LARAWAN: Portraits Of Filipinos, by Lenny Limjoco
In my recent Photo Kopi session with Alex Baluyut, I asked him why it was so difficult to grab a hold of Filipino photobooks. “Well, they come out rarely and far in between. You know funding and stuff.” he replied. Well, compliments of my friends Carlo Gabuco and Veejay Villafranca, another rare book ‘LARAWAN: Portraits Of Filipinos, by Lenny Limjoco’ just landed on my desk.
Lenny Limjoco (1954-2012) was a Manila-born photographer and journalist. He migrated to the United States in 1967, but returned to the Philippines to document the country’s troubled times during the Marcos era. Lenny was also Alex’s collaborator on Kasama, their joint portrait of the New People’s Army of the Philippines published in 1987. In 1982, Lenny published Fighting for freedom: the Philippine revolution.
Published by Likha and Kearny Street Workshop Press in 1989, LARAWAN: Portraits Of Filipinos is a collection of beautifully intimate essays and portraits of the people of Philippines during one of their most trying times – from 1976 to 1988, from the Marcos martial law years to the government of Cory Aquino.
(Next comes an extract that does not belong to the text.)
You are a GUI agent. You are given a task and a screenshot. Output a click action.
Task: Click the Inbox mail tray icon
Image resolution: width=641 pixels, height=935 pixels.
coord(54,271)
The title Larawan, comes from the Tagalog word meaning portrait, or picture. Last we checked, there were a handful of copies of varying condition and price available on Amazon.com.
“I fulfilled the promise I made to myself that night in the hut late in 1978. I learned the words to the songs. I belonged.”
– Lenny Limjoco, LARAWAN: Portraits Of Filipinos.
Here is a brief glimpse of LARAWAN: Portraits Of Filipinos, by Lenny Limjoco.
The years of repression have taken their toll. Great sadness remains. Many of my closest friends are now gone, evidence of the great loss the country has suffered, a loss that continues to grow each day, a loss that can never be measured.
– Lenny Limjoco, LARAWAN: Portraits Of Filipinos.
Something touched me deep inside that night. I discovered I had no clear sense of identity. I lived half my life in the Philippines and the other half in the United States. I felt no sense of belonging for either.
– Lenny Limjoco, LARAWAN: Portraits Of Filipinos.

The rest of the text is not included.